Mortgage Originations Rise, but Profit Per-Loan Falls on Higher Costs
Mortgage companies saw their average per-loan profits fall in the fourth quarter of 2012 as increasing costs outweighed higher revenues the Mortgage Bankers Association (MBA) said on Tuesday. Respondents to MBA's fourth quarter survey reported average per-loan profits of $2,256 compared to $2,465 in the third quarter of 2012. Ninety-four percent of the 311 independent mortgage companies and mortgage subsidiaries of chartered banks responding to the survey posted pre-tax net financial profits in the fourth quarter of 2012, compared to 97 percent in the third quarter. Seventy-two percent of companies participating in the survey were independent mortgage companies.

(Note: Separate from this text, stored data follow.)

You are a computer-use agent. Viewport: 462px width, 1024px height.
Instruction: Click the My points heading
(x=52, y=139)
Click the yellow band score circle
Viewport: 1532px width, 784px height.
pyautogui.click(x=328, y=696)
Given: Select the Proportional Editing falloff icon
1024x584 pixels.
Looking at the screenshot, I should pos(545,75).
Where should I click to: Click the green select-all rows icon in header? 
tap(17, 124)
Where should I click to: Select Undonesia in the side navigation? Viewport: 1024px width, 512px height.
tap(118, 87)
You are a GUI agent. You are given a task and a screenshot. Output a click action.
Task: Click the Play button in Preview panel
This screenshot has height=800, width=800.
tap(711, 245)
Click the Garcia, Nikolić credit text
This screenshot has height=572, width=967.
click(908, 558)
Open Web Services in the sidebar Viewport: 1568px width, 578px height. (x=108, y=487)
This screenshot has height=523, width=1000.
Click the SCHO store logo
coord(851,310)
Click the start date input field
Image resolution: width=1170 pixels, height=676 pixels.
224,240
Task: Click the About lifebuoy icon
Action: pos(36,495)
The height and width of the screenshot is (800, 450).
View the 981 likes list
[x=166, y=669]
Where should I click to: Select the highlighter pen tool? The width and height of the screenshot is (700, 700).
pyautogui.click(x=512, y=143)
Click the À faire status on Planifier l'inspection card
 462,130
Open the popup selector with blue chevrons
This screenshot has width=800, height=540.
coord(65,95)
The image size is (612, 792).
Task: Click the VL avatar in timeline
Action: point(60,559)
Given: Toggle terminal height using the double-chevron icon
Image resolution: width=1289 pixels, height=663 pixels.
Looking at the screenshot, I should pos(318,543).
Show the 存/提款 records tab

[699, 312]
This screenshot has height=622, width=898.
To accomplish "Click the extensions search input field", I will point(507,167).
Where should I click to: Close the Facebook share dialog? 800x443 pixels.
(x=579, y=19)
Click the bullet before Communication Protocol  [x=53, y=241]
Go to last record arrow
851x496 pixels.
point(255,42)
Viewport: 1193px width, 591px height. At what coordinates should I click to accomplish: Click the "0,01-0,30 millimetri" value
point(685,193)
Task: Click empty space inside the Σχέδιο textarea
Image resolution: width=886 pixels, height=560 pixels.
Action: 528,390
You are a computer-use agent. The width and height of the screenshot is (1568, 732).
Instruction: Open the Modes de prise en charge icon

"Per-loan profits decreased in the fourth quarter, primarily driven by rising costs," said MBA Associate Vice President of Industry Analysis Marina Walsh. "Historically, production costs have dropped with rising volume. In this quarter, however, despite high origination volumes, per-loan costs reached the highest levels we have seen in this study, other than during the first half of 2011, when origination volume was 60 percent lower."
Companies originated an average of 2,132 loans in the fourth quarter, an average production volume of $488 million per company. In the third quarter the average was 2,010 loans and a volume of $450 million. Average production profit (net production income) was 107 basis points compared to 120 basis points in Q3.
Total loan production expenses - commissions, compensation, occupancy and equipment, and other production expenses and corporate allocations - increased to $5,603 per loan in the fourth quarter, from $5,163 in the third quarter. Personnel expenses rose from $3,320 per loan in the third quarter to an average of $3,570. The largest increase was in fulfillment personnel expense which rose to $858 from $739 per loan.
The "net cost to originate" is computed from the total of all production operating expenses and commissions minus all fee income but does not include secondary marketing gains, capitalized servicing, servicing related premiums, and warehouse interest spread. That net cost rose from $3,353 in the third quarter to $3,813 in the fourth.
Secondary marketing income improved to 279 basis points in the fourth quarter, compared to 271 basis points in the third quarter.
MBA reported that refinancing represented 75 percent of originations nationwide, up from 73 percent in the third quarter, however companies responding to the survey said 61 percent of their dollar volume in the fourth quarter was from refinancing compared to 57 percent in the previous period.
Production employees had a productivity rate of 3.8 loans per month, a slight decrease from 3.9 loans in the third quarter. Fulfillment productivity was 10.2 loans originated per fulfillment employee per month, down from 10.9 in the third quarter.